Esercizio proposto
Nel testo sulla solitudine, rinomina "creatività" in "inventiva" e riporta il passo compreso tra "Mihaly Csikszentmihaly, personaggio" e "fuori dagli schemi.", estremi inclusi, con la sostituzione applicata.

Brano di lettura

§ §

È possibile migliorarsi da soli? Si . Continuate a leggere per scoprire come.
Mihaly Csikszentmihaly, personaggio simpatico, arguto che di mestiere fa lo psicologo, critico spietato dell’attuale sistema della comunicazione fondato sulle televisioni, insieme ai colleghi della psicologia della felicità ha tessuto le lodi, specie per gli adolescenti, della solitudine!
Afferma che la capacità che mostra un ragazzo di stare solo è direttamente proporzionale alla sua creatività, allo sviluppo del pensiero originale e fuori dagli schemi.
Oltre a condividere quanto detto, riflettiamo su questo argomento, sicuramente non semplice e oggi quanto mai attuale, vivendo tutti oramai immersi in un giungla continua di incontri, messaggi, telefonate e via dicendo.

§ §

Dati forniti

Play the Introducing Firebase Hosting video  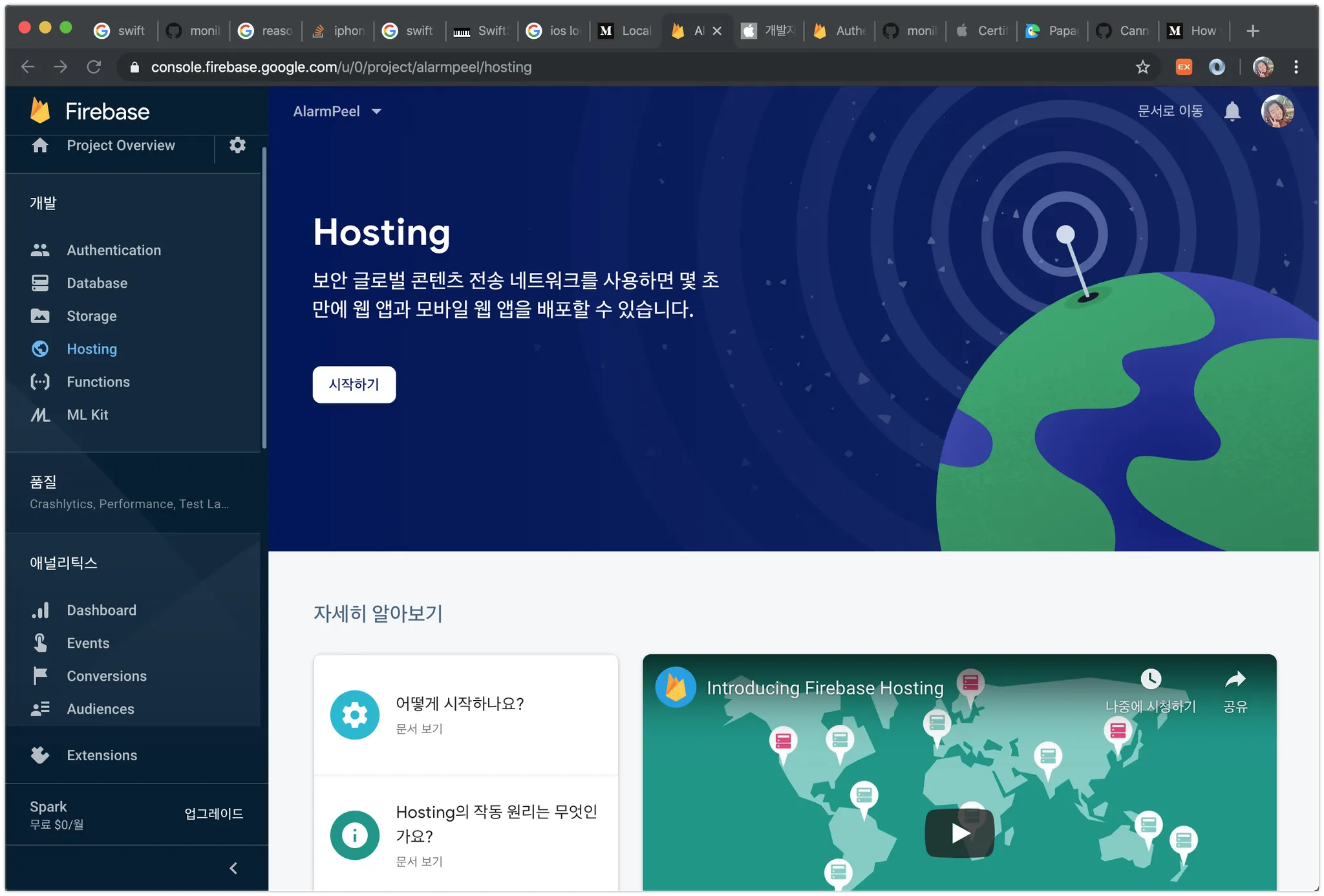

§ §

Esercizio svolto
Mihaly Csikszentmihaly, personaggio simpatico, arguto che di mestiere fa lo psicologo, critico spietato dell’attuale sistema della comunicazione fondato sulle televisioni, insieme ai colleghi della psicologia della felicità ha tessuto le lodi, specie per gli adolescenti, della solitudine!
Afferma che la capacità che mostra un ragazzo di stare solo è direttamente proporzionale alla sua inventiva, allo sviluppo del pensiero originale e fuori dagli schemi.